INSTRUCTIONS FOR THE TASK: Print, please, exactly the lines from the one with "Screen dimensions: 640x360" through the final line of the data below, with both ends included and the pictures left out.
** RECORDS SHOWN follows **
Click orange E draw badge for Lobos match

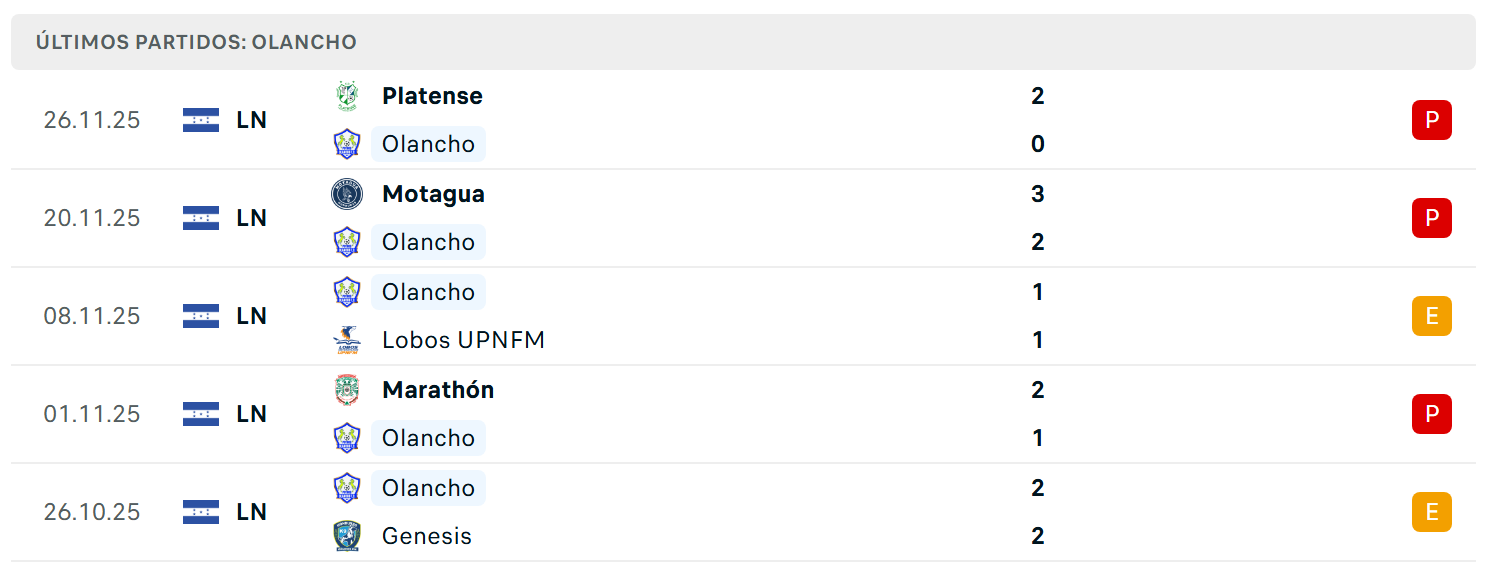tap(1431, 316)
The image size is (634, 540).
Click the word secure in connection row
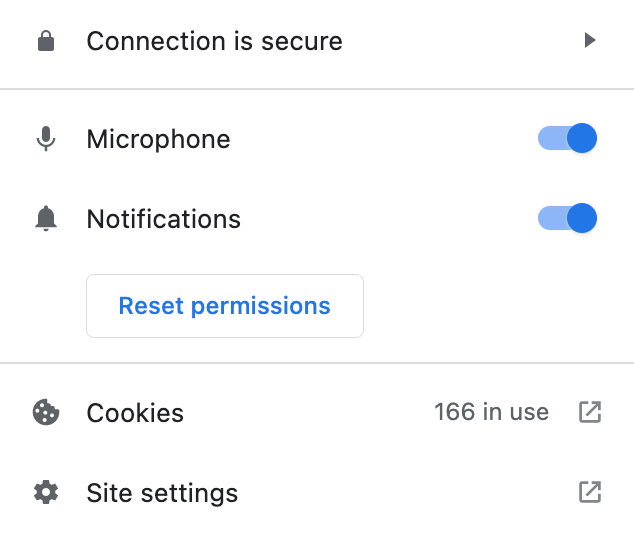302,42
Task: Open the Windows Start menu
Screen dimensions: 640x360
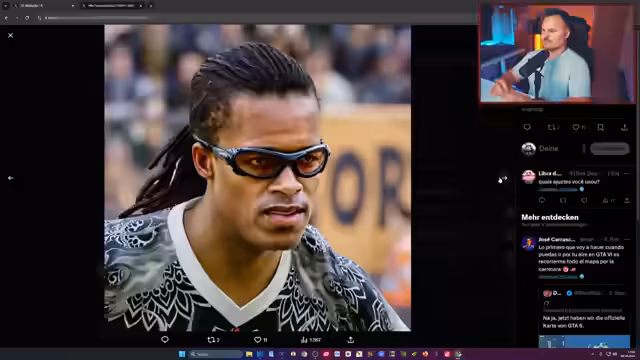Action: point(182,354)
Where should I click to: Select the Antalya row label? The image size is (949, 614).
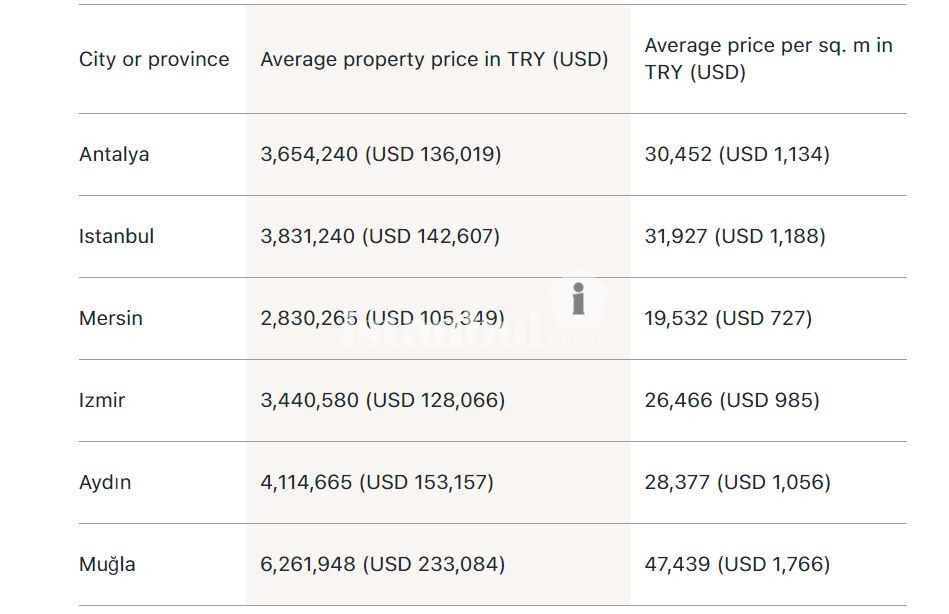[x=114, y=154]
** End of RECORDS SHOWN **
FINISHED TASK:
Screen dimensions: 640x360
Action: point(182,354)
Where should I click to: Select the Antalya row label? The image size is (949, 614).
[x=114, y=154]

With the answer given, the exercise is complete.